Pour ceux qui envisagent la restauration ou l'entretien d'un canoë en bois, plusieurs aspects techniques sont cruciaux. Un léger jour entre certaines lattes de bois, même un demi-millimètre, indique un besoin de re-calfeutrage pour l'étanchéité. Si le bateau n'est plus étanche ou si une pièce d'étrave est fêlée, une intervention est nécessaire. Faut-il faire tremper le canoë pour que le bois regonfle ? Cette méthode, traditionnelle, a ses limites.

Concernant les matériaux, il est souvent question de l'utilisation de tissu de verre ou de résine. Sur les canoës tout-bois, il faut éviter la stratification en tissu de verre sur toute la coque, car elle peut emprisonner l'humidité et faire pourrir le bois à long terme si le vernis se fissure, ce qui est irréversible. L'application d'époxy, bien que très résistante, alourdit considérablement le bateau (parfois 5 à 10 kg supplémentaires) et rigidifie la coque, ce qui peut entraîner des problèmes de craquèlement des membrures. Si une pièce d'étrave est fêlée mais non cassée, elle peut être recollée à l'époxy. Pour les pièces pourries ou fendues, comme un pontet ou une membrure interne, il faut les remplacer par du bois de la même essence.
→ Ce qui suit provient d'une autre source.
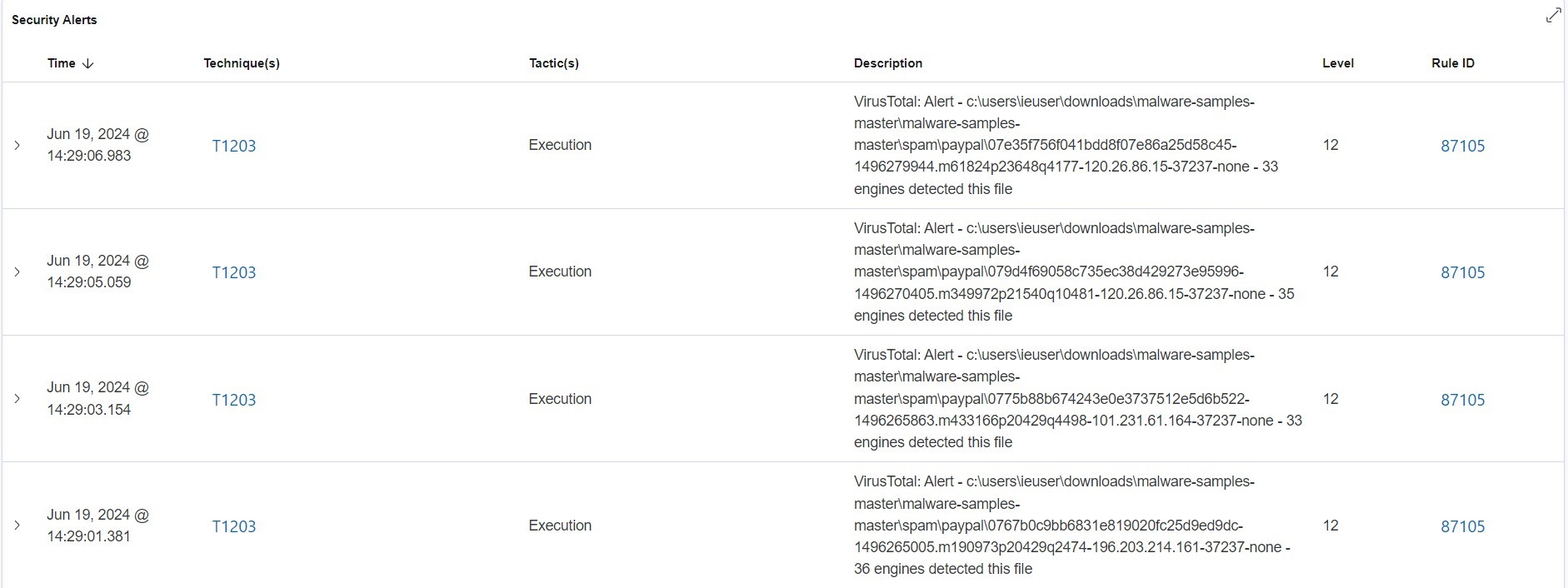
Task: Click the Technique(s) column header
Action: (242, 63)
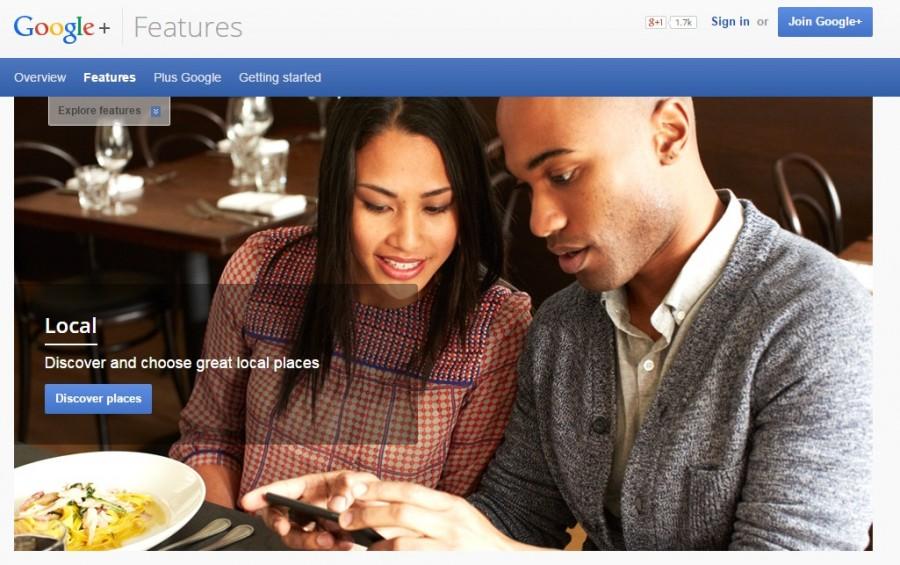
Task: Click the Join Google+ button
Action: point(825,22)
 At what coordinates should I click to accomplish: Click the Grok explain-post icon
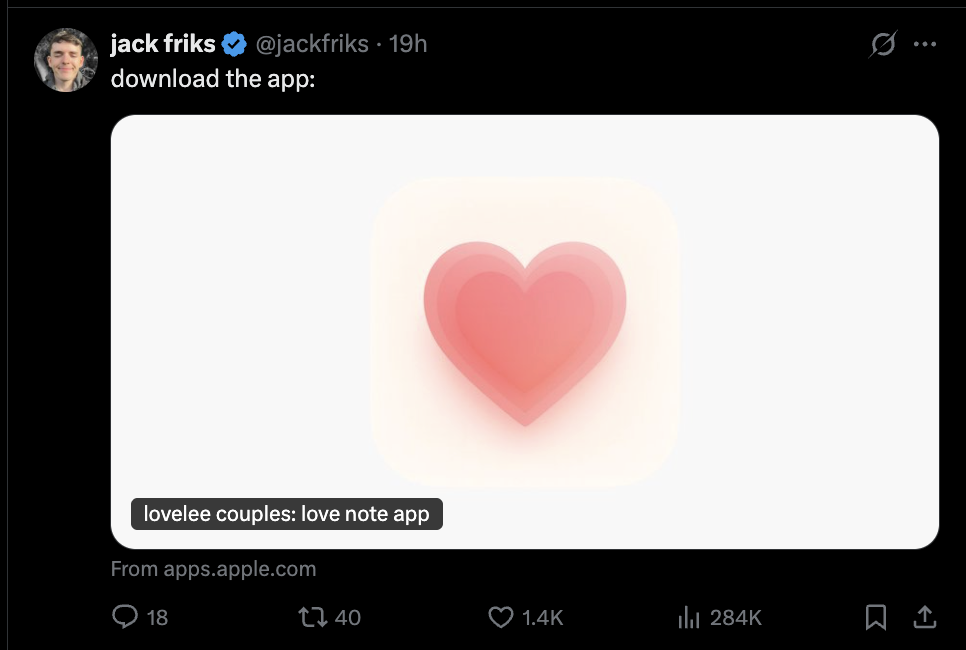pyautogui.click(x=882, y=45)

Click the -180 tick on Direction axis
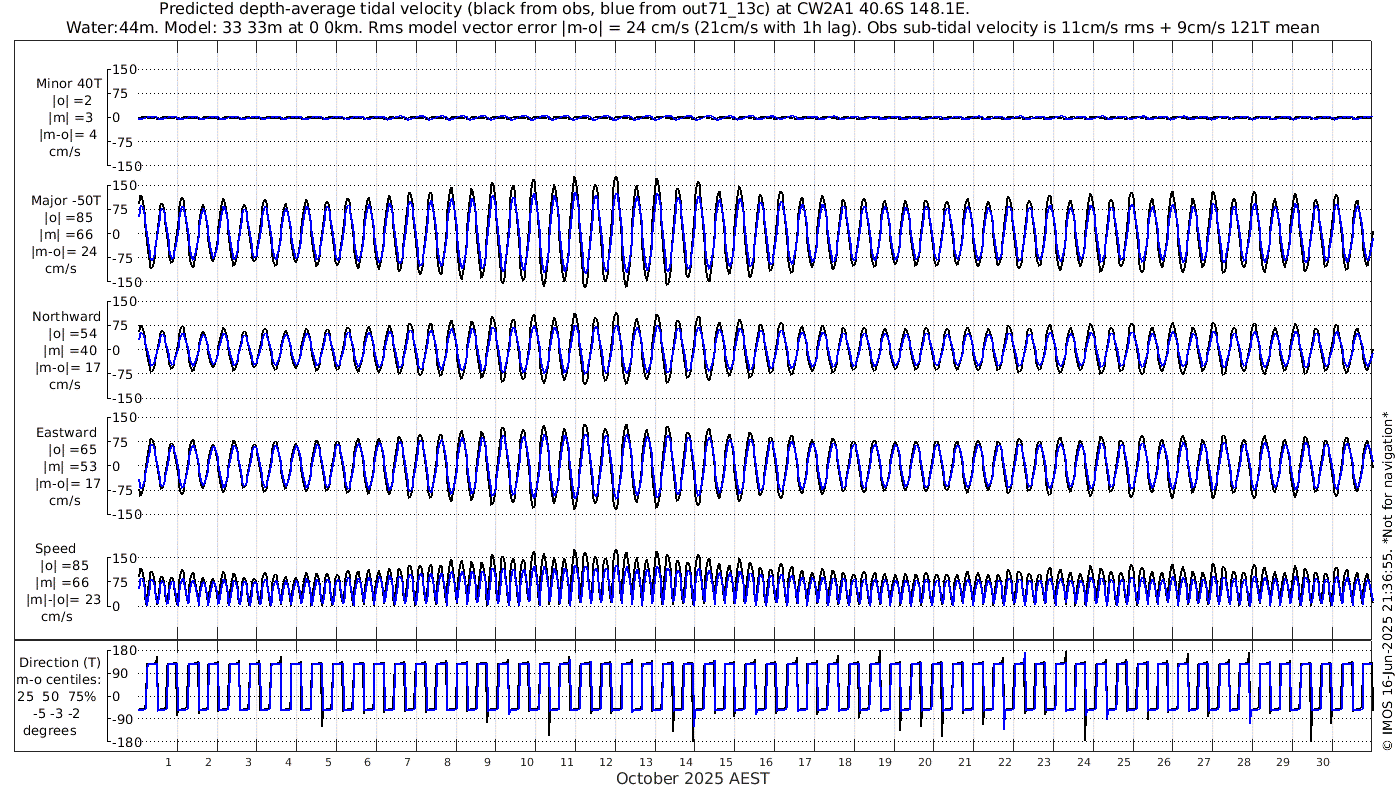[120, 742]
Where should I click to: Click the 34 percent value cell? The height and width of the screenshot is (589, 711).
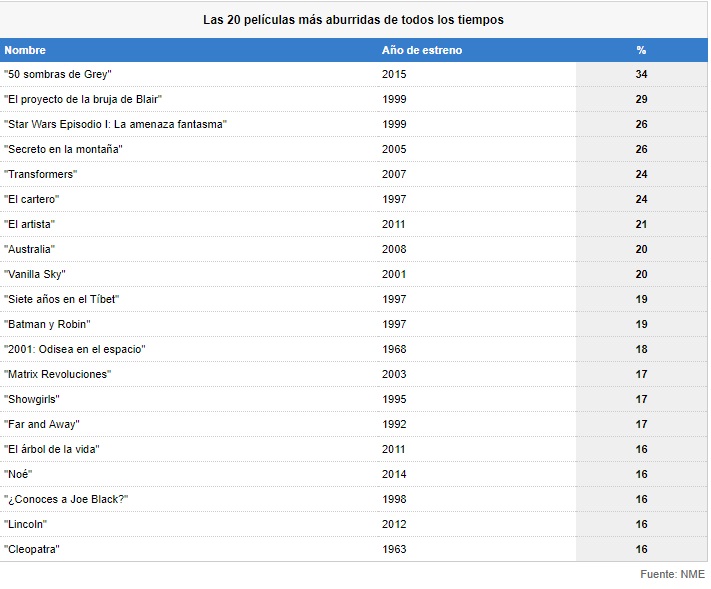tap(641, 74)
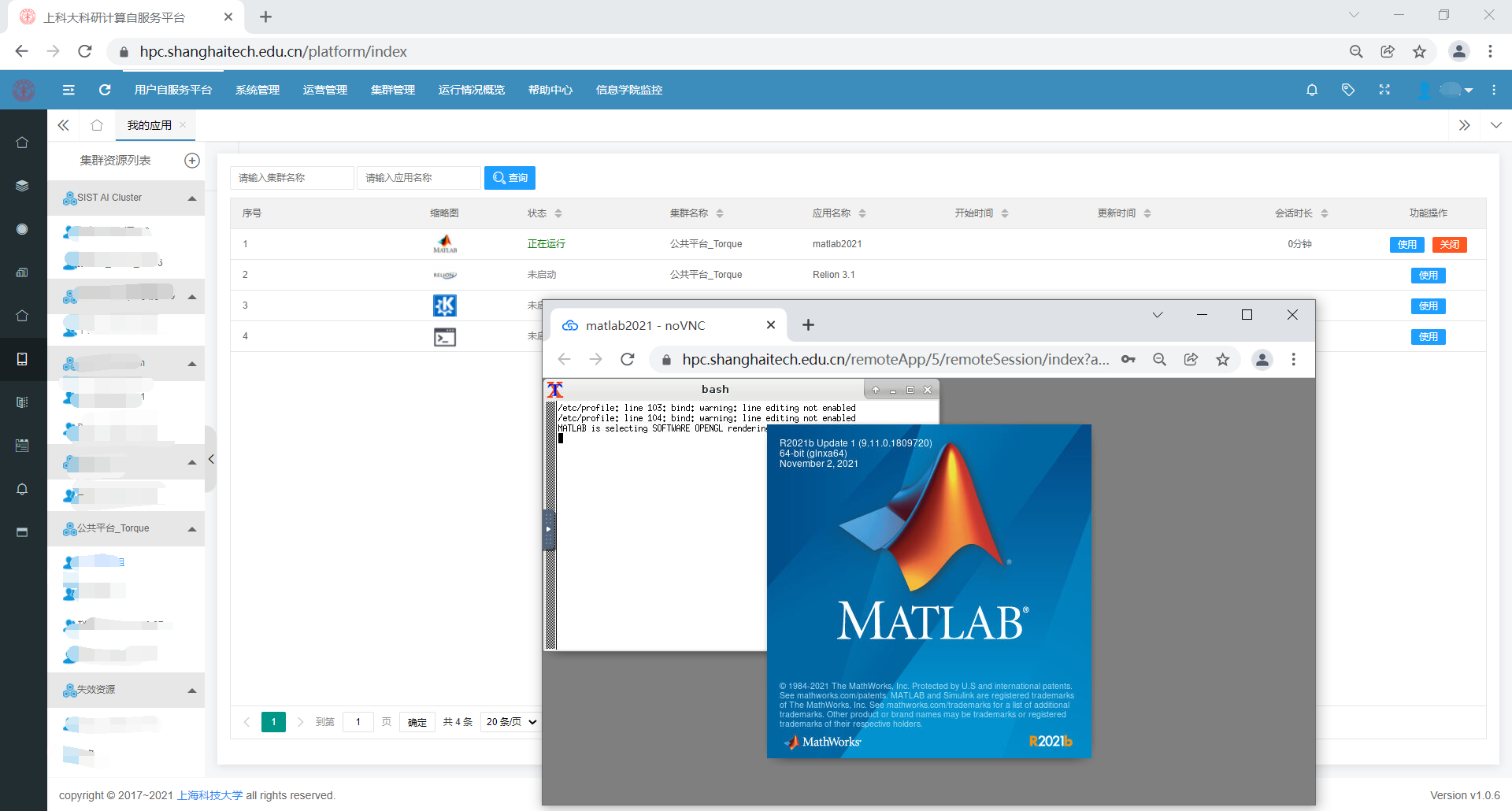Click the refresh icon beside hamburger menu
1512x811 pixels.
coord(105,90)
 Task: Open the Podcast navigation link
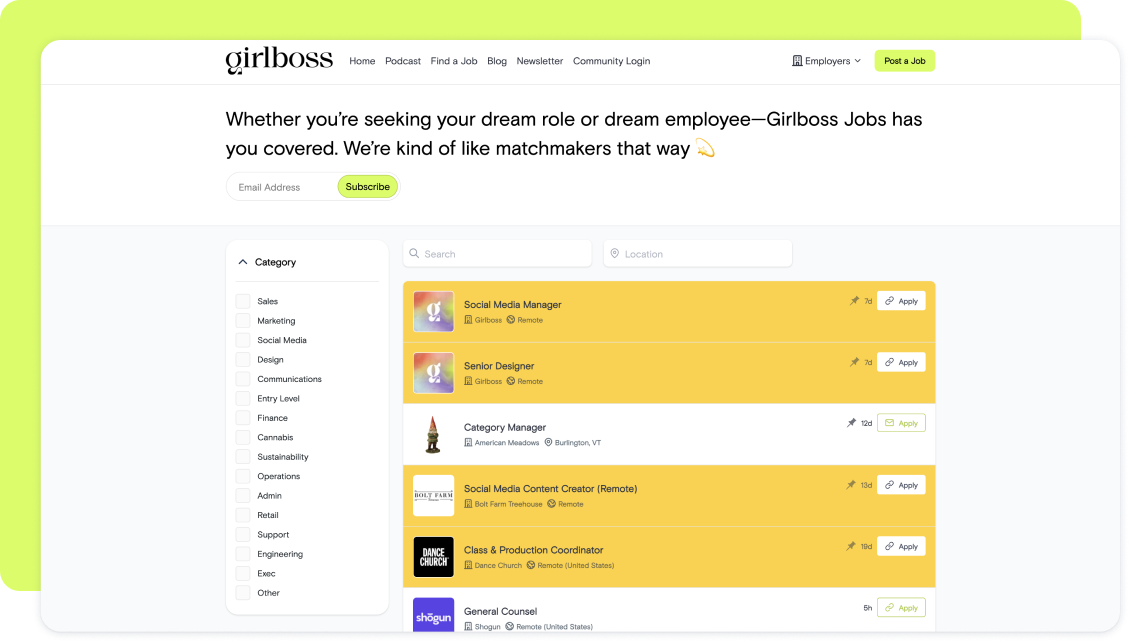point(403,61)

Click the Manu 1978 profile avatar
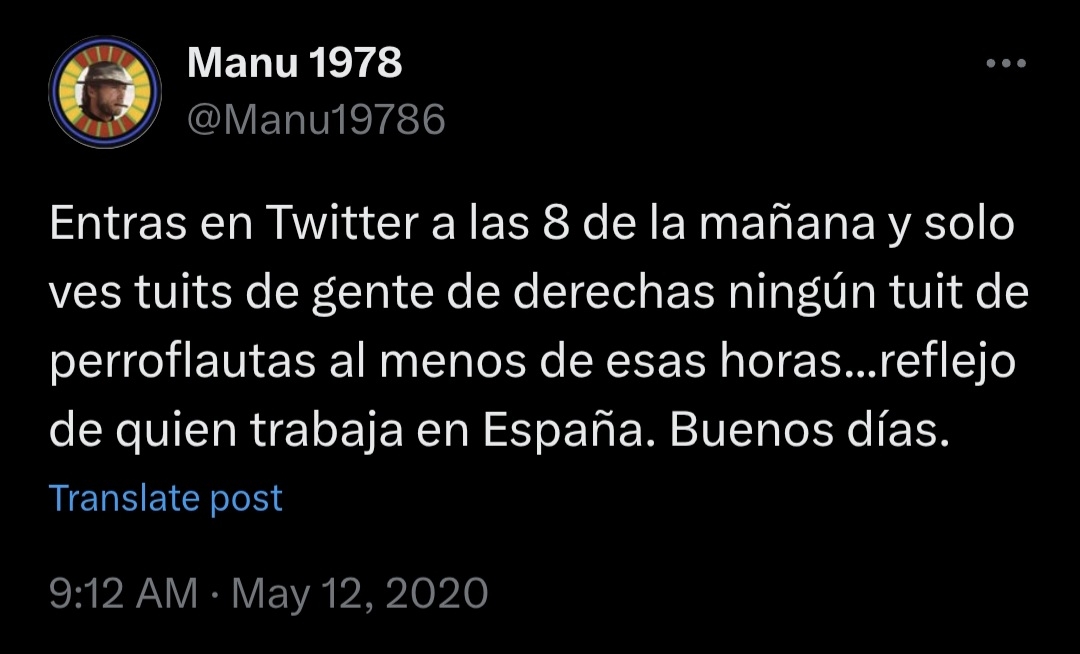coord(105,92)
Pour le calfeutrage des joints, le mastic à l'huile de lin, autrefois très utilisé et formant une peau souple et résistante, est souvent sec et fendu sur les canoës anciens et doit être retiré. Les mastics-colles souples de type Sikaflex sont une excellente alternative pour les joints un peu ouverts, car ils restent souples longtemps et épousent les dilatations du bois. Il est impératif de ne jamais utiliser de silicone, car il empêche toute nouvelle application de vernis ultérieure.

Le décapage est une étape délicate. Les décapants chimiques, comme le Décap'Peinture, appliqués avec une brosse nylon et suivis de rinçages copieux, sont efficaces. L'utilisation de laine d'acier n°2 peut aider. Certains décapants ne noircissent pas le bois, et les meilleurs peuvent venir à bout du vernis Tonkinois. La soude caustique, si elle est utilisée, noircit le bois et le rend mou, bien que le vernis Tonkinois soit insensible à la soude. Il faut également être conscient que le bois, une fois décapé, absorbe l'eau sans retenue.

Le choix du vernis est également primordial. Les huiles d'imprégnation, comme l'huile de lin diluée (souvent avec de l'essence de térébenthine), nourrissent le bois et le rendent résistant à l'humidité. Cependant, il faut éviter d'emprisonner l'huile de lin sous un vernis, car elle peut faire pourrir la coque. Le système D1+D2, qui combine une huile d'imprégnation et un vernis de finition, est une bonne solution. Les vernis polyuréthanes, qui durcissent à l'aide de l'humidité ambiante, sont résistants mais peuvent sécher le bois en surface et, à la longue, devenir trop rigides et craqueler sur une coque souple. Le vernis Tonkinois, autrefois phénolique et très apprécié pour sa souplesse, a vu sa formulation changer, rendant sa qualité moins prévisible. Il faut compter 4 à 9 couches pour une bonne protection. La résine époxy, bien qu'irréversible, offre la meilleure résistance aux chocs. Un canoë bien verni ne prend pas l'eau, ou très peu.

Pour les petites fuites, certains canoës tout bois nécessitent parfois d'être laissés à tremper pour que le bois gonfle, mais cette solution n'est pas toujours suffisante ou durable. L'application d'un filet de mastic souple entre les lattes reste une méthode efficace.